▶ [What needs to be done]: Whatever appears in the records should be given again exactly, down to the last mark.

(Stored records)
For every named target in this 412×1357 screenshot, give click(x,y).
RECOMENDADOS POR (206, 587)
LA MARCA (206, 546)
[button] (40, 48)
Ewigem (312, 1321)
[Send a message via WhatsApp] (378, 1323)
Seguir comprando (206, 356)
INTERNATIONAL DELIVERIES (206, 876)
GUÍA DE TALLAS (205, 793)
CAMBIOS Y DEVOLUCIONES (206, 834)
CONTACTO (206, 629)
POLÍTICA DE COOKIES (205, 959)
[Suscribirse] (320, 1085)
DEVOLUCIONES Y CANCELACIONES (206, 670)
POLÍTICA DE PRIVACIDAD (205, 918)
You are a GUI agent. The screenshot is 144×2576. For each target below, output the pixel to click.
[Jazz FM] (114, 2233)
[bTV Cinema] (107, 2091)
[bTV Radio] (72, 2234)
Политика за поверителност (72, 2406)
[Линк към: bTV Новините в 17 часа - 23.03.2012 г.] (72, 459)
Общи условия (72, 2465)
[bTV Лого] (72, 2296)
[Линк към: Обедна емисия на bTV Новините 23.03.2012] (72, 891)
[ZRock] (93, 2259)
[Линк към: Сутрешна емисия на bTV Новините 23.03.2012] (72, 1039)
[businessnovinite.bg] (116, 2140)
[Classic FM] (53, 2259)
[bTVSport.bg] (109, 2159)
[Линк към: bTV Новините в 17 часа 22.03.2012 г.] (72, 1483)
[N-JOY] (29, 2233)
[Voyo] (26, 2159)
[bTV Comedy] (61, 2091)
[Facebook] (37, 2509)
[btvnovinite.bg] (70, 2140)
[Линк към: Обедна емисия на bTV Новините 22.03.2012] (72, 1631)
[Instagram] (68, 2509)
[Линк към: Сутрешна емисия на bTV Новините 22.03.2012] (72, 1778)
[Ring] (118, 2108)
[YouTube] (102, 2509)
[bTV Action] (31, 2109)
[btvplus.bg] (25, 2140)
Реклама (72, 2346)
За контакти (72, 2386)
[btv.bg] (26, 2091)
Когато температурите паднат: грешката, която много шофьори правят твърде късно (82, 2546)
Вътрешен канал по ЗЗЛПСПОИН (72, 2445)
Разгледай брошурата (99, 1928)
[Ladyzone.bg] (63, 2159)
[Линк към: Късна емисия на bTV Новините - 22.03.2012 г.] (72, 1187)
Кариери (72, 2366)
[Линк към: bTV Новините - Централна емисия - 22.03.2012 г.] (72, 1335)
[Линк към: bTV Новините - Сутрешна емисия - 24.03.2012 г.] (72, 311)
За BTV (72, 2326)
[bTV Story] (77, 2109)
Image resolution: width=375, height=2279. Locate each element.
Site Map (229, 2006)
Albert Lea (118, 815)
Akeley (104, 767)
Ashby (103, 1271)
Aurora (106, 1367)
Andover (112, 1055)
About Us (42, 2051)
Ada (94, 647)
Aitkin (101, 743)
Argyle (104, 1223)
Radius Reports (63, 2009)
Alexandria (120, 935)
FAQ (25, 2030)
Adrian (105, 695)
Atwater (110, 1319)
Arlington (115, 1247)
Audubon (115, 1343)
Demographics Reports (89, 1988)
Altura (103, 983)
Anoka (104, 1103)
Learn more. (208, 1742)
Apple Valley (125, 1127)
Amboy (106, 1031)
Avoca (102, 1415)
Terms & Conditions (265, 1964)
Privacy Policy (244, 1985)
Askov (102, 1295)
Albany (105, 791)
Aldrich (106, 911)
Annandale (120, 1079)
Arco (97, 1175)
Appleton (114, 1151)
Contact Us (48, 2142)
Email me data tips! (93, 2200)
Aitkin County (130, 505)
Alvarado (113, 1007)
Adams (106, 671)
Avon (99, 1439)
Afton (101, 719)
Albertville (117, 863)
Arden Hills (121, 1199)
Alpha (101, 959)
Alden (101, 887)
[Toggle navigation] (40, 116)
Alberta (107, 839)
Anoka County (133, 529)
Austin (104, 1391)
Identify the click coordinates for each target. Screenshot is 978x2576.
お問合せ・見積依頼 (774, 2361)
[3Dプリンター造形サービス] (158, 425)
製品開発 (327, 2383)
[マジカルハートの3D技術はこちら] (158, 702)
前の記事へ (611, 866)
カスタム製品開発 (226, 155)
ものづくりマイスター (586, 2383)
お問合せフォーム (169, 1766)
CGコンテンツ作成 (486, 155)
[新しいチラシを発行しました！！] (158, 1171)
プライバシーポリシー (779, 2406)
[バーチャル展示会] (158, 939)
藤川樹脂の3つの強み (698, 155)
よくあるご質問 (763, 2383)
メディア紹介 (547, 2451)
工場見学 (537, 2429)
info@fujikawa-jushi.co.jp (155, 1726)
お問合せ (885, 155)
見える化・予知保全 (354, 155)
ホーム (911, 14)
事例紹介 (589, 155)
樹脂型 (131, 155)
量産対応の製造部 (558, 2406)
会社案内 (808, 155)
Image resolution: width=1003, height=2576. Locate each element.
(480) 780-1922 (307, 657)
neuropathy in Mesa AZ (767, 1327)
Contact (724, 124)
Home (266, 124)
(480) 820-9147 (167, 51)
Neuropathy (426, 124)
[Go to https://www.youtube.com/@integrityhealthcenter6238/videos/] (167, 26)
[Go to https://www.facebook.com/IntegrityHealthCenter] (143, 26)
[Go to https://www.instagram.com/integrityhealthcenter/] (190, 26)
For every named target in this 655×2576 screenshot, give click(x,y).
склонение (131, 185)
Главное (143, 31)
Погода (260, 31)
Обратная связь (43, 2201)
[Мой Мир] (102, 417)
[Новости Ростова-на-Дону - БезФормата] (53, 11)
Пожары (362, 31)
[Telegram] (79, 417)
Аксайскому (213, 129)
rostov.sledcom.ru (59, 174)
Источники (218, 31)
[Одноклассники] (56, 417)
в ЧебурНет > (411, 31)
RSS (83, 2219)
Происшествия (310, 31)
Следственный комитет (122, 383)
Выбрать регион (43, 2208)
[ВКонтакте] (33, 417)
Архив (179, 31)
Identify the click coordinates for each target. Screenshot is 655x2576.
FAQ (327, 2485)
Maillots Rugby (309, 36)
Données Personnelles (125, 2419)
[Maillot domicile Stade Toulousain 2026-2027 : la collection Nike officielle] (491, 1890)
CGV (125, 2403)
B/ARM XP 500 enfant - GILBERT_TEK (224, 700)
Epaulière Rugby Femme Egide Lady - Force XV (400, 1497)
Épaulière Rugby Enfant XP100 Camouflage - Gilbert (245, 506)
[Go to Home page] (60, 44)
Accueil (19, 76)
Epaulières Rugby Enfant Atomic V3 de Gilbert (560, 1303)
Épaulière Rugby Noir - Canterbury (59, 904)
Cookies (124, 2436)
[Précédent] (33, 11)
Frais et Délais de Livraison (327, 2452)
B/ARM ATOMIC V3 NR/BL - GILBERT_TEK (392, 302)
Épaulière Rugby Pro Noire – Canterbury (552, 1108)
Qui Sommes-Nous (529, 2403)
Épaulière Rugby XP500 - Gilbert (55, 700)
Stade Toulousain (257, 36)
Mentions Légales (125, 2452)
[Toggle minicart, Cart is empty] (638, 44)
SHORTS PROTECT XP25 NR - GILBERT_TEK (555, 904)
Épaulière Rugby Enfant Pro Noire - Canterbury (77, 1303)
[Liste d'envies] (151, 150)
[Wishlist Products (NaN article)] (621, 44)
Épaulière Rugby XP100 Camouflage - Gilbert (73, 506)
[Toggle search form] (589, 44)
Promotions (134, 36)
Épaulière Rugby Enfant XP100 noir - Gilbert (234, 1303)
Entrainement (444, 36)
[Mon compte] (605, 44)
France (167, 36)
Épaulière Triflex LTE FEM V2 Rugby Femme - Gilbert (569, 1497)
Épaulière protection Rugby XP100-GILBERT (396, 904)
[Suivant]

▶ [Result below]:
For every named target in this 412×1357 screenshot, give click(x,y).
RECOMENDADOS POR (206, 587)
LA MARCA (206, 546)
[button] (40, 48)
Ewigem (312, 1321)
[Send a message via WhatsApp] (378, 1323)
Seguir comprando (206, 356)
INTERNATIONAL DELIVERIES (206, 876)
GUÍA DE TALLAS (205, 793)
CAMBIOS Y DEVOLUCIONES (206, 834)
CONTACTO (206, 629)
POLÍTICA DE COOKIES (205, 959)
[Suscribirse] (320, 1085)
DEVOLUCIONES Y CANCELACIONES (206, 670)
POLÍTICA DE PRIVACIDAD (205, 918)
You are a GUI agent. The screenshot is 144×2576. For each target below, output the pixel to click.
[Jazz FM] (114, 2233)
[bTV Cinema] (107, 2091)
[bTV Radio] (72, 2234)
Политика за поверителност (72, 2406)
[Линк към: bTV Новините в 17 часа - 23.03.2012 г.] (72, 459)
Общи условия (72, 2465)
[bTV Лого] (72, 2296)
[Линк към: Обедна емисия на bTV Новините 23.03.2012] (72, 891)
[ZRock] (93, 2259)
[Линк към: Сутрешна емисия на bTV Новините 23.03.2012] (72, 1039)
[businessnovinite.bg] (116, 2140)
[Classic FM] (53, 2259)
[bTVSport.bg] (109, 2159)
[Линк към: bTV Новините в 17 часа 22.03.2012 г.] (72, 1483)
[N-JOY] (29, 2233)
[Voyo] (26, 2159)
[bTV Comedy] (61, 2091)
[Facebook] (37, 2509)
[btvnovinite.bg] (70, 2140)
[Линк към: Обедна емисия на bTV Новините 22.03.2012] (72, 1631)
[Instagram] (68, 2509)
[Линк към: Сутрешна емисия на bTV Новините 22.03.2012] (72, 1778)
[Ring] (118, 2108)
[YouTube] (102, 2509)
[bTV Action] (31, 2109)
[btvplus.bg] (25, 2140)
Реклама (72, 2346)
За контакти (72, 2386)
[btv.bg] (26, 2091)
Когато температурите паднат: грешката, която много шофьори правят твърде късно (82, 2546)
Вътрешен канал по ЗЗЛПСПОИН (72, 2445)
Разгледай брошурата (99, 1928)
[Ladyzone.bg] (63, 2159)
[Линк към: Късна емисия на bTV Новините - 22.03.2012 г.] (72, 1187)
Кариери (72, 2366)
[Линк към: bTV Новините - Централна емисия - 22.03.2012 г.] (72, 1335)
[Линк към: bTV Новините - Сутрешна емисия - 24.03.2012 г.] (72, 311)
За BTV (72, 2326)
[bTV Story] (77, 2109)
Image resolution: width=375, height=2279. Locate each element.
Site Map (229, 2006)
Albert Lea (118, 815)
Akeley (104, 767)
Ashby (103, 1271)
Aurora (106, 1367)
Andover (112, 1055)
About Us (42, 2051)
Ada (94, 647)
Aitkin (101, 743)
Argyle (104, 1223)
Radius Reports (63, 2009)
Alexandria (120, 935)
FAQ (25, 2030)
Adrian (105, 695)
Atwater (110, 1319)
Arlington (115, 1247)
Audubon (115, 1343)
Demographics Reports (89, 1988)
Altura (103, 983)
Anoka (104, 1103)
Learn more. (208, 1742)
Apple Valley (125, 1127)
Amboy (106, 1031)
Avoca (102, 1415)
Terms & Conditions (265, 1964)
Privacy Policy (244, 1985)
Askov (102, 1295)
Albany (105, 791)
Aldrich (106, 911)
Annandale (120, 1079)
Arco (97, 1175)
Appleton (114, 1151)
Contact Us (48, 2142)
Email me data tips! (93, 2200)
Aitkin County (130, 505)
Alvarado (113, 1007)
Adams (106, 671)
Avon (99, 1439)
Afton (101, 719)
Albertville (117, 863)
Arden Hills (121, 1199)
Alpha (101, 959)
Alden (101, 887)
[Toggle navigation] (40, 116)
Alberta (107, 839)
Anoka County (133, 529)
Austin (104, 1391)
Identify the click coordinates for each target. Screenshot is 978x2576.
お問合せ・見積依頼 (774, 2361)
[3Dプリンター造形サービス] (158, 425)
製品開発 (327, 2383)
[マジカルハートの3D技術はこちら] (158, 702)
前の記事へ (611, 866)
カスタム製品開発 (226, 155)
ものづくりマイスター (586, 2383)
お問合せフォーム (169, 1766)
CGコンテンツ作成 (486, 155)
[新しいチラシを発行しました！！] (158, 1171)
プライバシーポリシー (779, 2406)
[バーチャル展示会] (158, 939)
藤川樹脂の3つの強み (698, 155)
よくあるご質問 (763, 2383)
メディア紹介 (547, 2451)
工場見学 (537, 2429)
info@fujikawa-jushi.co.jp (155, 1726)
お問合せ (885, 155)
見える化・予知保全 (354, 155)
ホーム (911, 14)
事例紹介 (589, 155)
樹脂型 (131, 155)
量産対応の製造部 (558, 2406)
会社案内 (808, 155)
Image resolution: width=1003, height=2576. Locate each element.
(480) 780-1922 (307, 657)
neuropathy in Mesa AZ (767, 1327)
Contact (724, 124)
Home (266, 124)
(480) 820-9147 (167, 51)
Neuropathy (426, 124)
[Go to https://www.youtube.com/@integrityhealthcenter6238/videos/] (167, 26)
[Go to https://www.facebook.com/IntegrityHealthCenter] (143, 26)
[Go to https://www.instagram.com/integrityhealthcenter/] (190, 26)
For every named target in this 655×2576 screenshot, give click(x,y).
склонение (131, 185)
Главное (143, 31)
Погода (260, 31)
Обратная связь (43, 2201)
[Мой Мир] (102, 417)
[Новости Ростова-на-Дону - БезФормата] (53, 11)
Пожары (362, 31)
[Telegram] (79, 417)
Аксайскому (213, 129)
rostov.sledcom.ru (59, 174)
Источники (218, 31)
[Одноклассники] (56, 417)
в ЧебурНет > (411, 31)
RSS (83, 2219)
Происшествия (310, 31)
Следственный комитет (122, 383)
Выбрать регион (43, 2208)
[ВКонтакте] (33, 417)
Архив (179, 31)
Identify the click coordinates for each target. Screenshot is 655x2576.
FAQ (327, 2485)
Maillots Rugby (309, 36)
Données Personnelles (125, 2419)
[Maillot domicile Stade Toulousain 2026-2027 : la collection Nike officielle] (491, 1890)
CGV (125, 2403)
B/ARM XP 500 enfant - GILBERT_TEK (224, 700)
Epaulière Rugby Femme Egide Lady - Force XV (400, 1497)
Épaulière Rugby Enfant XP100 Camouflage - Gilbert (245, 506)
[Go to Home page] (60, 44)
Accueil (19, 76)
Epaulières Rugby Enfant Atomic V3 de Gilbert (560, 1303)
Épaulière Rugby Noir - Canterbury (59, 904)
Cookies (124, 2436)
[Précédent] (33, 11)
Frais et Délais de Livraison (327, 2452)
B/ARM ATOMIC V3 NR/BL - GILBERT_TEK (392, 302)
Épaulière Rugby Pro Noire – Canterbury (552, 1108)
Qui Sommes-Nous (529, 2403)
Épaulière Rugby XP500 - Gilbert (55, 700)
Stade Toulousain (257, 36)
Mentions Légales (125, 2452)
[Toggle minicart, Cart is empty] (638, 44)
SHORTS PROTECT XP25 NR - GILBERT_TEK (555, 904)
Épaulière Rugby Enfant Pro Noire - Canterbury (77, 1303)
[Liste d'envies] (151, 150)
[Wishlist Products (NaN article)] (621, 44)
Épaulière Rugby XP100 Camouflage - Gilbert (73, 506)
[Toggle search form] (589, 44)
Promotions (134, 36)
Épaulière Rugby Enfant XP100 noir - Gilbert (234, 1303)
Entrainement (444, 36)
[Mon compte] (605, 44)
France (167, 36)
Épaulière Triflex LTE FEM V2 Rugby Femme - Gilbert (569, 1497)
Épaulière protection Rugby XP100-GILBERT (396, 904)
[Suivant]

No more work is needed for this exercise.